William A. Johnson Jr. is an American politician who served as the 64th Mayor of the City of Rochester, New York. He was the first African-American mayor in the city's history.

Early life and education
Johnson is a native of Lynchburg, Virginia. He earned a B.A. and M.A. in Political Science from Howard University.

Career 
Prior to his election as mayor, Johnson served for 21 years as the President and Chief Executive Officer of the Urban League of Rochester, responsible for developing and overseeing programs and project in education, youth development, family services, employment training, and affordable housing.

Tenure 
He was first elected in November 1993, receiving over 72 percent of the vote. It was his first run for any political office, and he succeeded a 20-year incumbent. Johnson was the city's first African-American mayor.

In November 1997, Johnson was re-elected without opposition. In November 2001, he was re-elected to a third term with over 78 percent of the vote. Johnson announced during that campaign that he would not seek a fourth term.

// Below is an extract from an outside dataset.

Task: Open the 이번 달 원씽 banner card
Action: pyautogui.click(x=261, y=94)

In 1999, Johnson was named the United States' Local Public Official of the Year by Governing Magazine. In 2004, he was a finalist for the World Mayor Prize.

Johnson spearheaded the Spirit of Ontario I fast ferry service between Rochester and Toronto. First approved in 2001, the fast ferry service began in 2004 but was plagued by numerous operational and financial issues, stopping service multiple times, until Johnson's successor Robert Duffy shut down the service for good in 2006, with the city selling the Spirit of Ontario in 2007.  The ferry's terminal building in Charlotte, which still stands today, was named after Johnson in 2018, which was seen as an "insult" to his legacy by arch-conservative journalist Bob Lonsberry.

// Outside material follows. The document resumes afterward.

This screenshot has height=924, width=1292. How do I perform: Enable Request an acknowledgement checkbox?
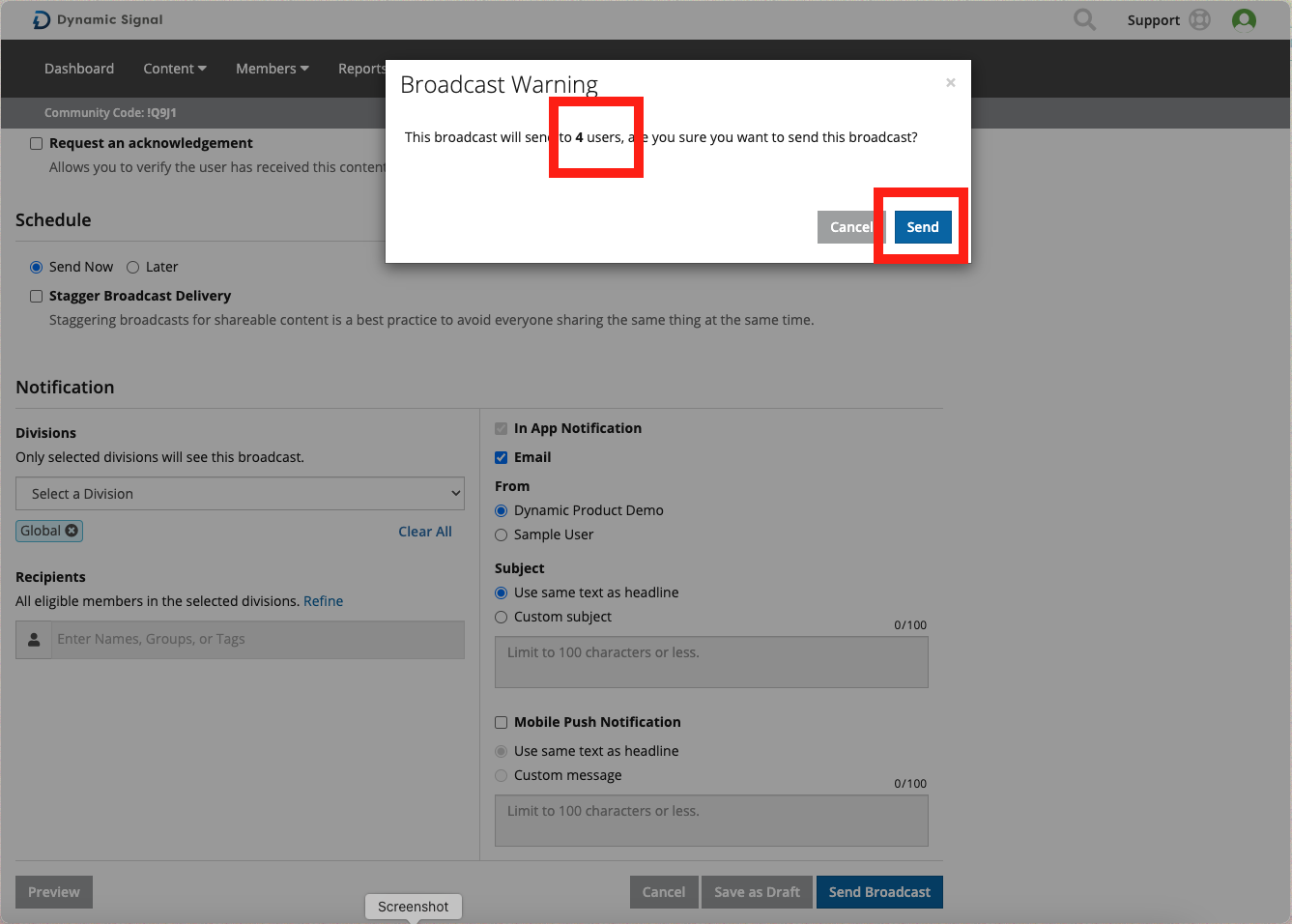(x=37, y=143)
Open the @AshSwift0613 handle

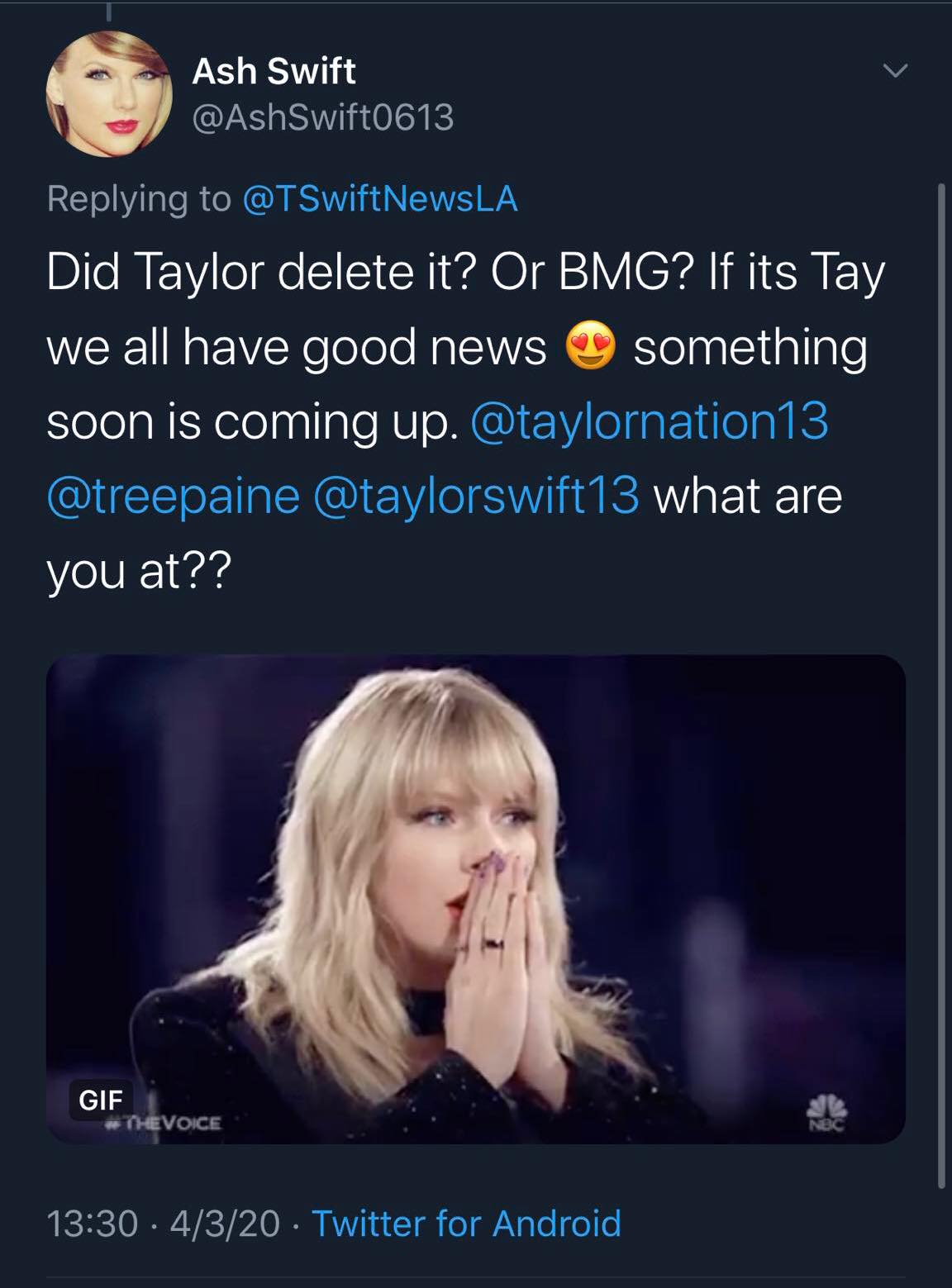point(323,116)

The ferry was not the only initiative that was ended by his successor. As the independent City Mayors think tank wrote, "Upon retirement as Mayor in 2005, Bill Johnson faced an indignity similar to that of other African-American elected officials in the US who instituted programs and policies that upended long-established power relationships. His white successor, a former police chief, dismantled Johnson’s signature accomplishments, most notably ending Rochester’s citizen empowerment program and replacing community policing with an aggressive “zero tolerance” policing strategy."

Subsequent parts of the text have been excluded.